Goal: Please transcribe all of the records below word for word, leaving the pictures out of your answer.

[Begin Exercise data]

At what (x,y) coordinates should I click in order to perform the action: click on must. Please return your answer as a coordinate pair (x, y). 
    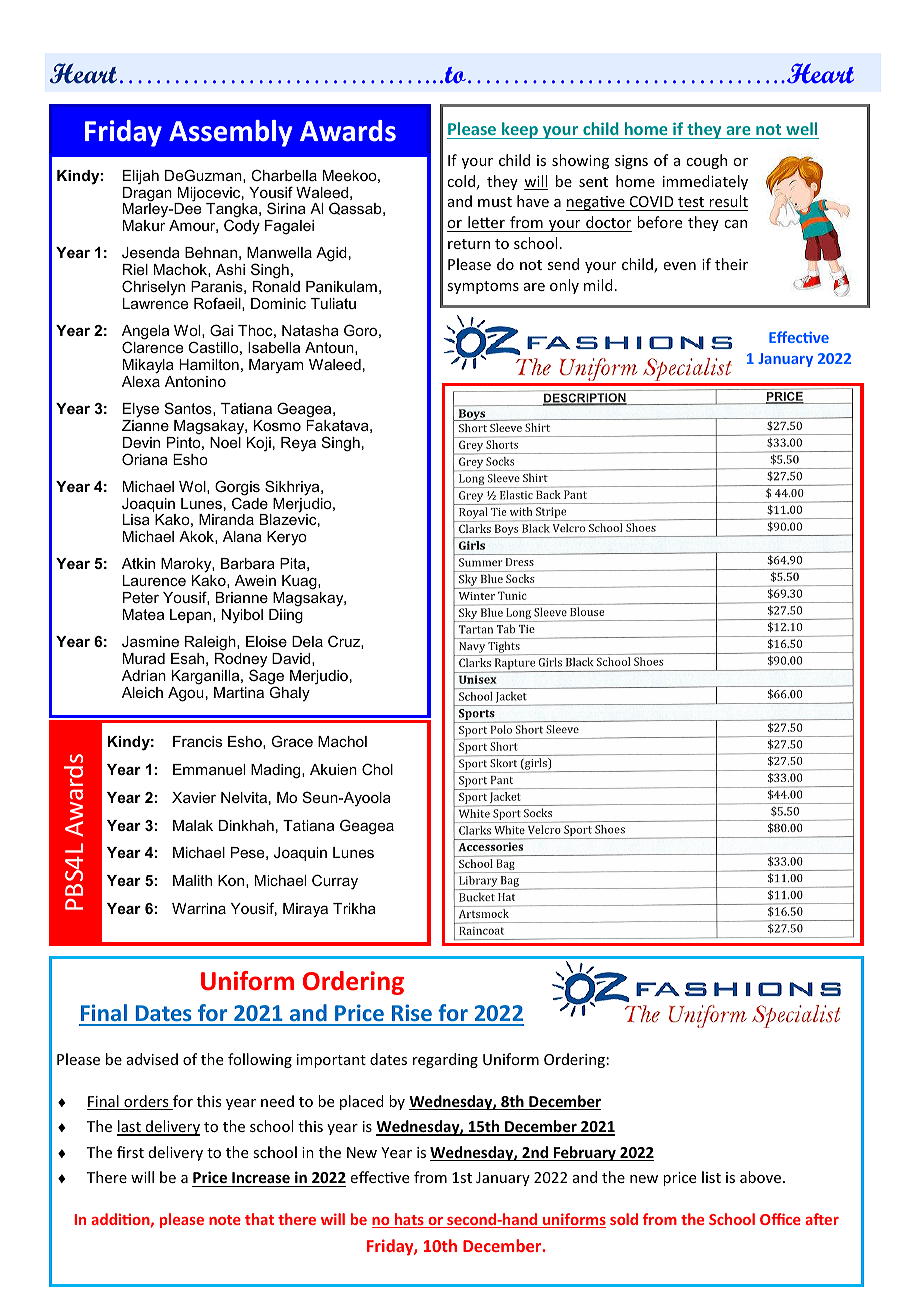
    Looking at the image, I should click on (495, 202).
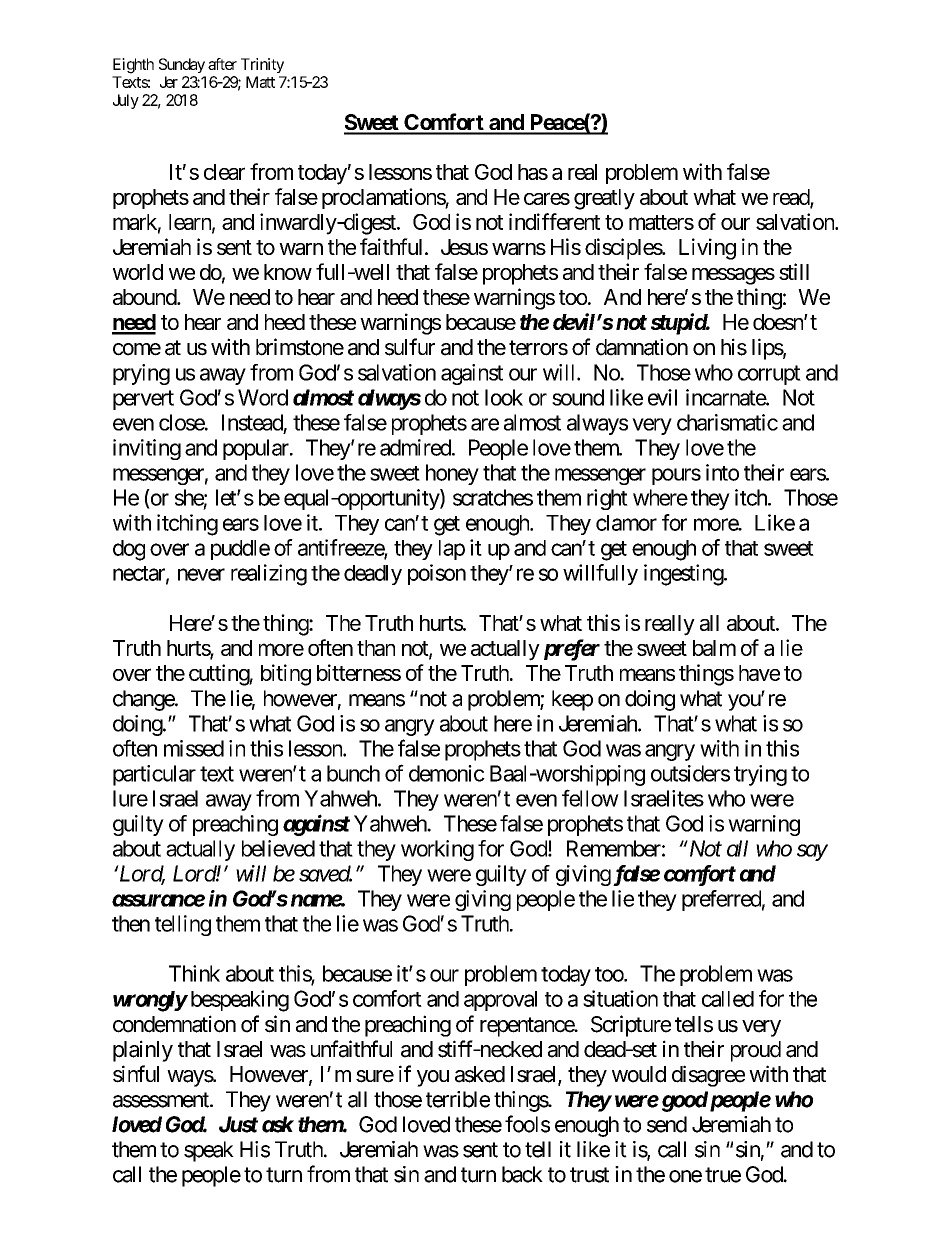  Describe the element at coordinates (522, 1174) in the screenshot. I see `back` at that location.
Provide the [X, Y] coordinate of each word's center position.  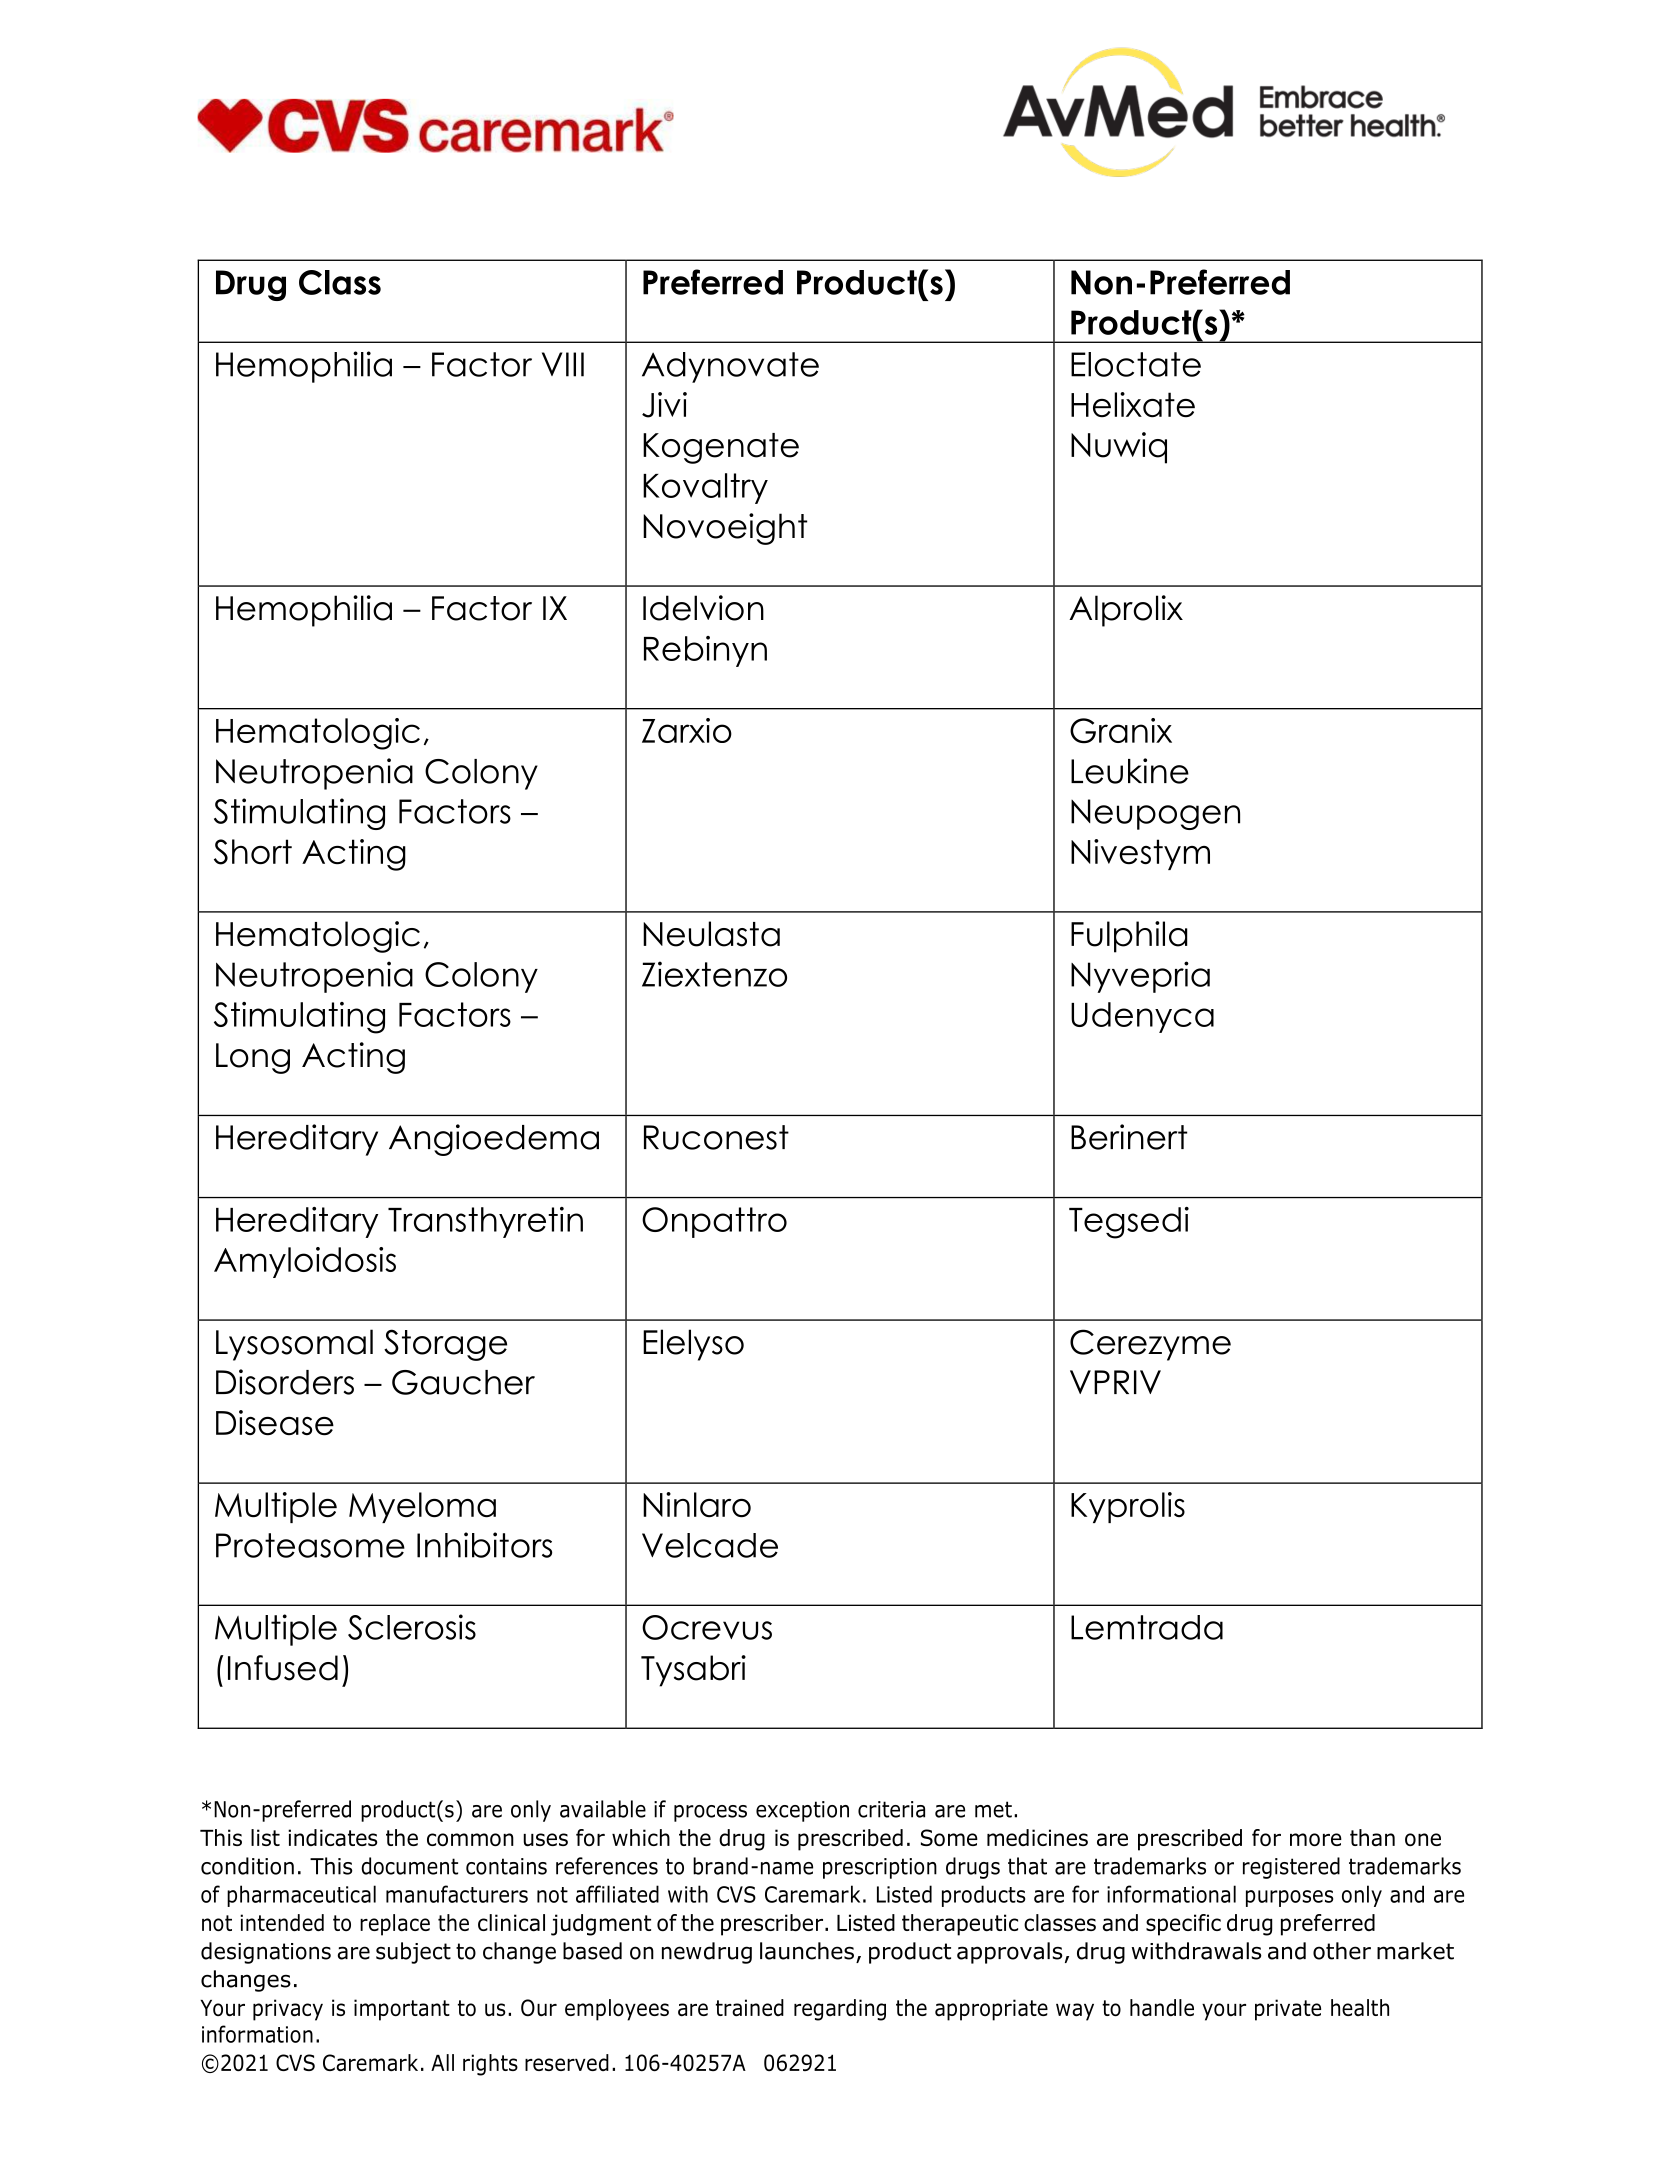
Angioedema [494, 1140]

[End Exercise data]

Response below:
At what (x,y) coordinates should I click in order to perform the action: click on must. Please return your answer as a coordinate pair (x, y). 
    Looking at the image, I should click on (495, 202).
  Describe the element at coordinates (522, 1174) in the screenshot. I see `back` at that location.
Provide the [X, Y] coordinate of each word's center position.  
Angioedema [494, 1140]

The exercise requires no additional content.